I guanti anti- taglio, infatti, erano stati acquistati ed impiegati per altre lavorazioni, in una prospettiva di eliminazione del rischio alla fonte. Finalità, questa – come affermato dalla ricorrente – perseguita dal Servizio di Prevenzione e Protezione aziendale e attuata mediante la specifica previsione che i lavoratori, a fronte dell’evenienza in cui operò la persona offesa, non dovessero in alcun modo manipolare oggetti dotati di superfici taglienti, dovendo, invece, utilizzare altri strumenti (paletta e secchiello) per rimuoverli per successivamente inserirli in un recipiente rigido.

“Non si vede, pertanto, quale regola cautelare l’imputata avrebbe violato, né è dato rinvenire, nella sentenza impugnata, l’accertamento di alcun nesso di causalità tra la condotta alla stessa ascritta e l’evento occorso alla lavoratrice la quale ha disatteso le precise istruzioni ricevute, sulla cui osservanza il datore di lavoro o chi lo rappresenta ha ragionevolmente diritto di fare affidamento”.
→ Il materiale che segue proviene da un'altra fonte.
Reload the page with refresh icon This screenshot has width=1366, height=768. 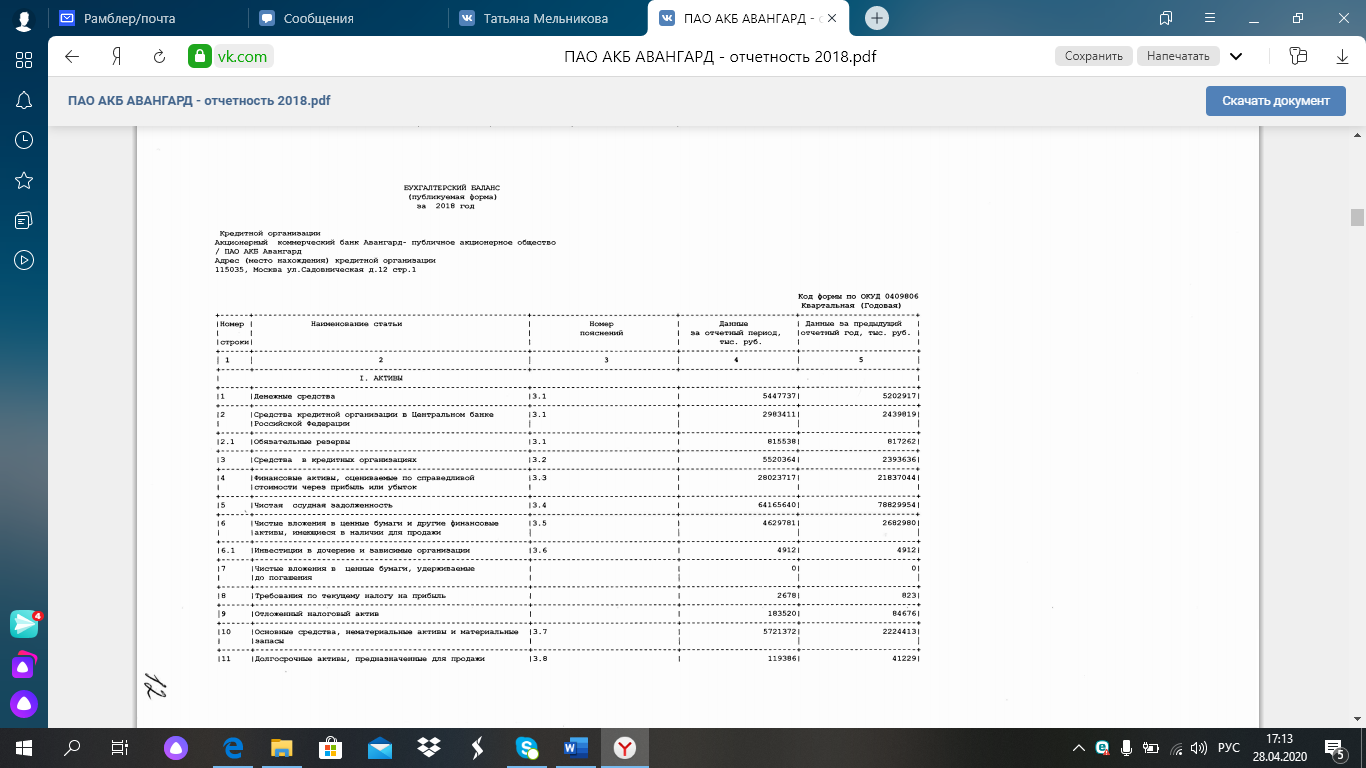159,56
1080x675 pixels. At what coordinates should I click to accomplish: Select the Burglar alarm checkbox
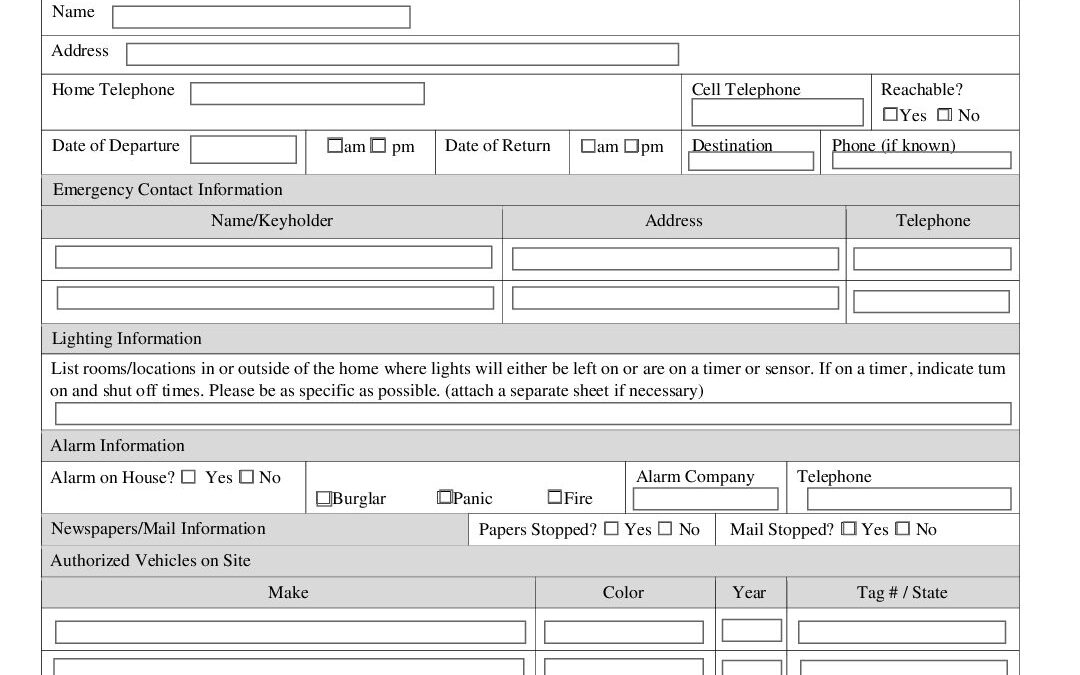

Nel caso di specie, afferente ad un’impresa di grandi dimensioni, veniva, altresì, in rilievo il cosiddetto principio di esigibilità. “La colpa – hanno precisato gli Ermellini – ha, infatti, un versante oggettivo, incentrato sulla condotta posta in essere in violazione di una norma cautelare, e un versante di natura più squisitamente soggettiva, connesso alla possibilità dell’agente di osservare la regola cautelare. Il rimprovero colposo riguarda infatti la realizzazione di un fatto di reato che poteva essere evitato mediante l’osservanza delle norme cautelari violate. Il profilo soggettivo e personale della colpa viene generalmente individuato nella possibilità soggettiva dell’agente di rispettare la regola cautelare, ossia nella concreta possibilità di pretendere l’osservanza della regola stessa: in sostanza, nell’esigibilità del comportamento dovuto. Si tratta di un aspetto che si colloca nell’ambito della colpevolezza, in quanto esprime il rimprovero personale rivolto all’agente. A questo profilo della responsabilità colposa la riflessione giuridica più recente ha dedicato molta attenzione, nel tentativo di personalizzare il rimprovero dell’agente attraverso l’introduzione di una doppia misura del dovere di diligenza, che tenga conto non solo dell’oggettiva violazione di norme cautelari ma anche della concreta possibilità dell’agente di uniformarsi alla regola, valutando le sue specifiche qualità personali e la situazione di fatto in cui ha operato”.

Da tali considerazioni la Cassazione ha tratto che la qualità dell’imputata, di Responsabile Area “non costituisce di per sé prova della conoscenza o della conoscibilità, da parte della stessa, di prassi comportamentali, più o meno ricorrenti, contrarie alle disposizioni in materia antinfortunistica”.

Ciò significa che “un’eventuale condotta omissiva al riguardo non può esserle ascritta laddove non si abbia la certezza che fosse a conoscenza della prassi elusiva o che l’avesse colposamente ignorata”.

Invero, “la titolarità di una posizione di garanzia non comporta, in presenza del verificarsi dell’evento, un automatico addebito di responsabilità colposa a carico del garante, imponendo il principio di colpevolezza la verifica in concreto sia della sussistenza della violazione da parte di questi di una regola cautelare (generica o specifica), sia della prevedibilità ed evitabilità dell’evento dannoso che la regola cautelare violata mirava a prevenire (la cosiddetta concretizzazione del rischio), sia della sussistenza del nesso causale tra la condotta ascrivibile al garante e l’evento dannoso”.